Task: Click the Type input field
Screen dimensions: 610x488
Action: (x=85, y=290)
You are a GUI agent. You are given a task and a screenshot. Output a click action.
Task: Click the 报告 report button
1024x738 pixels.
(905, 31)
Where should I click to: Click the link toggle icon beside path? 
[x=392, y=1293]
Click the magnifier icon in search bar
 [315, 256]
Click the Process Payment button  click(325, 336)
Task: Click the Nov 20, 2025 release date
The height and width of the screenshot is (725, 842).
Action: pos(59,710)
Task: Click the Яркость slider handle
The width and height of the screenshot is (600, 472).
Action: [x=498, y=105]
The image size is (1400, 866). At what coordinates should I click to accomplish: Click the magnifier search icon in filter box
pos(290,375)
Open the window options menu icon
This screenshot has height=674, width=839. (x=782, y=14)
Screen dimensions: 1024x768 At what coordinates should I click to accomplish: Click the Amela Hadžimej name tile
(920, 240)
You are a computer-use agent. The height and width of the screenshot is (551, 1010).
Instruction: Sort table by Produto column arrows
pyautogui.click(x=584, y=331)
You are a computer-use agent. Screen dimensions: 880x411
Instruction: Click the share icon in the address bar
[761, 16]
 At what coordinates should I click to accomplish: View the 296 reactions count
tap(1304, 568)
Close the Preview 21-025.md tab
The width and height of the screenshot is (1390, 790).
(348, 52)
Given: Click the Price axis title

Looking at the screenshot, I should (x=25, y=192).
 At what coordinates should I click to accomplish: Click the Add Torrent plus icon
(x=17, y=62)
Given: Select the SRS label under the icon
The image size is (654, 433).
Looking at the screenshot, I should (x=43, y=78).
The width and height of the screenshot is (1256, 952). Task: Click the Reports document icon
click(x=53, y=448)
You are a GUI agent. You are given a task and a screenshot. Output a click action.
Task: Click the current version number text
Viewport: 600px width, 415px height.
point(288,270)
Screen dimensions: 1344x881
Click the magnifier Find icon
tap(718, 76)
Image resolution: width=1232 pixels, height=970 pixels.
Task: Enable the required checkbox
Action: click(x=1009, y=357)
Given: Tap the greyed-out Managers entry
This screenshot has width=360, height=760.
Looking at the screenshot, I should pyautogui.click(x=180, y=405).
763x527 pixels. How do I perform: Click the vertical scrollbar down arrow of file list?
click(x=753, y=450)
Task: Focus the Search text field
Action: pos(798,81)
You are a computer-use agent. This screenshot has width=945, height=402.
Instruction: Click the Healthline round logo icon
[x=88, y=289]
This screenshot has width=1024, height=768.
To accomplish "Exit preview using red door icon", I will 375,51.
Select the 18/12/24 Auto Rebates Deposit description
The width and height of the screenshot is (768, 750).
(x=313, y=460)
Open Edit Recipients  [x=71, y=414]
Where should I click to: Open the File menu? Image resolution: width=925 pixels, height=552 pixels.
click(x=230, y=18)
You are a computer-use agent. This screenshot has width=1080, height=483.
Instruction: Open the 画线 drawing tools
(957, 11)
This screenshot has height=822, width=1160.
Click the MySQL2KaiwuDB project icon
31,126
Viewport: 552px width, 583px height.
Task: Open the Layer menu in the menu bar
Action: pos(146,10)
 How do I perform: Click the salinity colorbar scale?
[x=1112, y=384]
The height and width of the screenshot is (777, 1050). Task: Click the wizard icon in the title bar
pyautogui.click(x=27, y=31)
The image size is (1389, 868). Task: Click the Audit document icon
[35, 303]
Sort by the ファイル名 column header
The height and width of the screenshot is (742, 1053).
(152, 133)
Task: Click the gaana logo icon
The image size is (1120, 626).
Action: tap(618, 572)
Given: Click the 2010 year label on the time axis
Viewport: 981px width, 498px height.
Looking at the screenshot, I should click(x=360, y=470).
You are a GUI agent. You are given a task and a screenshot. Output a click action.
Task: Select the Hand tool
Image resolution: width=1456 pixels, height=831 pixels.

What you are asked to do. Write the data out once more. Keep every word the same.

Exercise result.
Task: Click the Type input field
Screen dimensions: 610x488
Action: (x=85, y=290)
You are a GUI agent. You are given a task and a screenshot. Output a click action.
Task: Click the 报告 report button
1024x738 pixels.
(905, 31)
Where should I click to: Click the link toggle icon beside path? 
[x=392, y=1293]
Click the magnifier icon in search bar
 [315, 256]
Click the Process Payment button  click(325, 336)
Task: Click the Nov 20, 2025 release date
The height and width of the screenshot is (725, 842).
Action: pos(59,710)
Task: Click the Яркость slider handle
The width and height of the screenshot is (600, 472).
Action: [x=498, y=105]
The image size is (1400, 866). At what coordinates should I click to accomplish: Click the magnifier search icon in filter box
pos(290,375)
Open the window options menu icon
This screenshot has height=674, width=839. (x=782, y=14)
Screen dimensions: 1024x768 At what coordinates should I click to accomplish: Click the Amela Hadžimej name tile
(920, 240)
You are a computer-use agent. The height and width of the screenshot is (551, 1010).
Instruction: Sort table by Produto column arrows
pyautogui.click(x=584, y=331)
You are a computer-use agent. Screen dimensions: 880x411
Instruction: Click the share icon in the address bar
[761, 16]
 At what coordinates should I click to accomplish: View the 296 reactions count
tap(1304, 568)
Close the Preview 21-025.md tab
The width and height of the screenshot is (1390, 790).
(348, 52)
Given: Click the Price axis title

Looking at the screenshot, I should (x=25, y=192).
 At what coordinates should I click to accomplish: Click the Add Torrent plus icon
(x=17, y=62)
Given: Select the SRS label under the icon
The image size is (654, 433).
Looking at the screenshot, I should (x=43, y=78).
The width and height of the screenshot is (1256, 952). Task: Click the Reports document icon
click(x=53, y=448)
You are a GUI agent. You are given a task and a screenshot. Output a click action.
Task: Click the current version number text
Viewport: 600px width, 415px height.
point(288,270)
Screen dimensions: 1344x881
Click the magnifier Find icon
tap(718, 76)
Image resolution: width=1232 pixels, height=970 pixels.
Task: Enable the required checkbox
Action: click(x=1009, y=357)
Given: Tap the greyed-out Managers entry
This screenshot has width=360, height=760.
Looking at the screenshot, I should pyautogui.click(x=180, y=405).
763x527 pixels. How do I perform: Click the vertical scrollbar down arrow of file list?
click(x=753, y=450)
Task: Focus the Search text field
Action: pos(798,81)
You are a computer-use agent. This screenshot has width=945, height=402.
Instruction: Click the Healthline round logo icon
[x=88, y=289]
This screenshot has width=1024, height=768.
To accomplish "Exit preview using red door icon", I will 375,51.
Select the 18/12/24 Auto Rebates Deposit description
The width and height of the screenshot is (768, 750).
(x=313, y=460)
Open Edit Recipients  [x=71, y=414]
Where should I click to: Open the File menu? Image resolution: width=925 pixels, height=552 pixels.
click(x=230, y=18)
You are a computer-use agent. This screenshot has width=1080, height=483.
Instruction: Open the 画线 drawing tools
(957, 11)
This screenshot has height=822, width=1160.
Click the MySQL2KaiwuDB project icon
31,126
Viewport: 552px width, 583px height.
Task: Open the Layer menu in the menu bar
Action: pos(146,10)
 How do I perform: Click the salinity colorbar scale?
[x=1112, y=384]
The height and width of the screenshot is (777, 1050). Task: Click the wizard icon in the title bar
pyautogui.click(x=27, y=31)
The image size is (1389, 868). Task: Click the Audit document icon
[35, 303]
Sort by the ファイル名 column header
The height and width of the screenshot is (742, 1053).
(152, 133)
Task: Click the gaana logo icon
The image size is (1120, 626).
Action: tap(618, 572)
Given: Click the 2010 year label on the time axis
Viewport: 981px width, 498px height.
Looking at the screenshot, I should click(x=360, y=470).
You are a GUI agent. You are given a task and a screenshot. Output a click action.
Task: Select the Hand tool
Image resolution: width=1456 pixels, height=831 pixels.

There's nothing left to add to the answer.